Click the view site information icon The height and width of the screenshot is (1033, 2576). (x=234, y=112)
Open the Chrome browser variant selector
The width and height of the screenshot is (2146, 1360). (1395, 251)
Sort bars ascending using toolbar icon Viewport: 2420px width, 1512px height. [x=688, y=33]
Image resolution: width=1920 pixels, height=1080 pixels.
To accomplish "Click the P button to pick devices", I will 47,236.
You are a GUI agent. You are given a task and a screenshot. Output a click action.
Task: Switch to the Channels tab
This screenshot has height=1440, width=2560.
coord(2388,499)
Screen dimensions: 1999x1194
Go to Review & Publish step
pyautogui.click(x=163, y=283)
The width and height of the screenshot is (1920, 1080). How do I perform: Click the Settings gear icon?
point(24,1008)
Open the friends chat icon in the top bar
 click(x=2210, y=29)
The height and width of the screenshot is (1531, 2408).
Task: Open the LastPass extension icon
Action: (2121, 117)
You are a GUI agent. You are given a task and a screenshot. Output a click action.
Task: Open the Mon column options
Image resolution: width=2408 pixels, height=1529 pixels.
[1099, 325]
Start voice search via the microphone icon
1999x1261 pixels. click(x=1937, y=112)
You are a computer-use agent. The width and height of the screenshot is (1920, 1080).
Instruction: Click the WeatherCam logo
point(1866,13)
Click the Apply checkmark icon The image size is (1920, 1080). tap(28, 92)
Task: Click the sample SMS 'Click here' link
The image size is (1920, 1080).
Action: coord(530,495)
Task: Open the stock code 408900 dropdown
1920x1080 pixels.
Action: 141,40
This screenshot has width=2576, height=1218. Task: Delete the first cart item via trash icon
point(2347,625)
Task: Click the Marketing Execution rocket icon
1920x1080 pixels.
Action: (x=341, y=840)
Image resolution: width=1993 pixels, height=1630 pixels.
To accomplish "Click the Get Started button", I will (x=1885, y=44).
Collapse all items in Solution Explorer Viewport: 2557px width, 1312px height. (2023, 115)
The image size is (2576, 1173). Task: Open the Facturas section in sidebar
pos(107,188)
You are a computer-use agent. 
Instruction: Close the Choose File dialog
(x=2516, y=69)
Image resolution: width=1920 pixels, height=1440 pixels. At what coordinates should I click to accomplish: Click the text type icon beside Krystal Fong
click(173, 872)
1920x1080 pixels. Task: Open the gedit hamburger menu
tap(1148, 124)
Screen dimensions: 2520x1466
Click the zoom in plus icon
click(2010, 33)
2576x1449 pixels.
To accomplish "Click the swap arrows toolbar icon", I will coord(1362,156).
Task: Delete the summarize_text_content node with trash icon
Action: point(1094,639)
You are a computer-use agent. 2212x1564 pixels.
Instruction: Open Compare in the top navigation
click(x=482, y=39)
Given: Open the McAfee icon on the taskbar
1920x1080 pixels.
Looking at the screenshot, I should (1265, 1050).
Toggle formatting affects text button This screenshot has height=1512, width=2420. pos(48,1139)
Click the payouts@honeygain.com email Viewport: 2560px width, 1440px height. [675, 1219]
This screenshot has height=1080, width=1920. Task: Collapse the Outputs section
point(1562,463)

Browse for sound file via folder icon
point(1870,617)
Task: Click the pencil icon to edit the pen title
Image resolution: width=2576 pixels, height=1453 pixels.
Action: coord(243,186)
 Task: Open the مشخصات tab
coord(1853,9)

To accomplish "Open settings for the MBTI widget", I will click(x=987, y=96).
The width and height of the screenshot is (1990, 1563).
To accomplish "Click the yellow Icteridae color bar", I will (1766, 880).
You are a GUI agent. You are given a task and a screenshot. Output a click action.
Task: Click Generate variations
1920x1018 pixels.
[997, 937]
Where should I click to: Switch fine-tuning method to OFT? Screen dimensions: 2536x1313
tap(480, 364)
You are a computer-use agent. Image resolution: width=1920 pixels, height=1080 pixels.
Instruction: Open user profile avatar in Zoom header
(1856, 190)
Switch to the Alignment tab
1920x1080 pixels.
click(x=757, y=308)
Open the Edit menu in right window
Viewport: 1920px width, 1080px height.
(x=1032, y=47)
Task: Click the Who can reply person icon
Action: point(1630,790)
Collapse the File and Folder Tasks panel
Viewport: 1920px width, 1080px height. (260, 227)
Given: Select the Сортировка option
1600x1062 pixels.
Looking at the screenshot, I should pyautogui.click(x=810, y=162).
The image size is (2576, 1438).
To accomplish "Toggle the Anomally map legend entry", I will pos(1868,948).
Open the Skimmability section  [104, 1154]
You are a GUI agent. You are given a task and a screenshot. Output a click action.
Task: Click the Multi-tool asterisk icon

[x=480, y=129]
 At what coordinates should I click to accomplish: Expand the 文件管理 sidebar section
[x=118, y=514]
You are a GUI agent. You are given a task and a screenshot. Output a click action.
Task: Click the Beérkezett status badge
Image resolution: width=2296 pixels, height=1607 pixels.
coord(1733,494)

====

How to complete this task
Output exactly the lines from the one with "1600x1062 pixels." through the final line of the listing above.

Task answer
1600x1062 pixels.
Looking at the screenshot, I should pyautogui.click(x=810, y=162).
The image size is (2576, 1438).
To accomplish "Toggle the Anomally map legend entry", I will pos(1868,948).
Open the Skimmability section  [104, 1154]
You are a GUI agent. You are given a task and a screenshot. Output a click action.
Task: Click the Multi-tool asterisk icon

[x=480, y=129]
 At what coordinates should I click to accomplish: Expand the 文件管理 sidebar section
[x=118, y=514]
You are a GUI agent. You are given a task and a screenshot. Output a click action.
Task: Click the Beérkezett status badge
Image resolution: width=2296 pixels, height=1607 pixels.
coord(1733,494)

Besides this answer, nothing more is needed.